(Beginning of Record extracts)

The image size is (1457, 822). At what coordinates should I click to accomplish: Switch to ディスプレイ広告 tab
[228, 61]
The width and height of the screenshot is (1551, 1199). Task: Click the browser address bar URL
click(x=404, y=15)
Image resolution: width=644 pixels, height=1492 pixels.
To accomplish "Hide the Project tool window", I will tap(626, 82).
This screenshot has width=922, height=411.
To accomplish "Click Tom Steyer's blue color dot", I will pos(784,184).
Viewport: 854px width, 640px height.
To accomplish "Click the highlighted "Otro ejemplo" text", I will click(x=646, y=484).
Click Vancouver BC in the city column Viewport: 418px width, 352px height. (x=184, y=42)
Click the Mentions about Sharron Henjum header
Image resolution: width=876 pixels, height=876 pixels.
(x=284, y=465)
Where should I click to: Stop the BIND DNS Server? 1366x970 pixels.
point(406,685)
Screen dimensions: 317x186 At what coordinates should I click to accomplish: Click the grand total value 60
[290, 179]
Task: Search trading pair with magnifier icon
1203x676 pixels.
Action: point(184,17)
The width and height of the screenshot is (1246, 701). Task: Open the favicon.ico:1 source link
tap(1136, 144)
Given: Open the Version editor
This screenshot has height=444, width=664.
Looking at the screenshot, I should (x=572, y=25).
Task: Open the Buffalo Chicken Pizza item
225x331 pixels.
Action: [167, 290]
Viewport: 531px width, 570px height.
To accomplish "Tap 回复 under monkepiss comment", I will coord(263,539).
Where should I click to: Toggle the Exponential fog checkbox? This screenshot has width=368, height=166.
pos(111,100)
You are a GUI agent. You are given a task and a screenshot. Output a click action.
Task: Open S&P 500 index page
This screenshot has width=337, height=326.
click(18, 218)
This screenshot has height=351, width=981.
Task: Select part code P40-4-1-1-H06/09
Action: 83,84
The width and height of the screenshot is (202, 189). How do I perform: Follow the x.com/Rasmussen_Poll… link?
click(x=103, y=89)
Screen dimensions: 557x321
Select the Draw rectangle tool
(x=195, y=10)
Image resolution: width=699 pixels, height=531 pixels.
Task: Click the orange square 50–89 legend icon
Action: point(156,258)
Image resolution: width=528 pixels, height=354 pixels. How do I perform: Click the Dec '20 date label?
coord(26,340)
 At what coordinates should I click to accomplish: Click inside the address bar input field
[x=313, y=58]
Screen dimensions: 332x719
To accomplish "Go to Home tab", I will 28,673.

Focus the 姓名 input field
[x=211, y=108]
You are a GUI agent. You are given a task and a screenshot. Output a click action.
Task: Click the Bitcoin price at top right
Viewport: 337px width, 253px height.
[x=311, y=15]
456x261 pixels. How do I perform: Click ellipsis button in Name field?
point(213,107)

(End of Record extracts)

- _Task to carry out_
Return exactly the lines from the one containing "Image resolution: width=528" through the last line of the records above, both included, and nothing else.

- _Final answer_
Image resolution: width=528 pixels, height=354 pixels. How do I perform: Click the Dec '20 date label?
coord(26,340)
 At what coordinates should I click to accomplish: Click inside the address bar input field
[x=313, y=58]
Screen dimensions: 332x719
To accomplish "Go to Home tab", I will 28,673.

Focus the 姓名 input field
[x=211, y=108]
You are a GUI agent. You are given a task and a screenshot. Output a click action.
Task: Click the Bitcoin price at top right
Viewport: 337px width, 253px height.
[x=311, y=15]
456x261 pixels. How do I perform: Click ellipsis button in Name field?
point(213,107)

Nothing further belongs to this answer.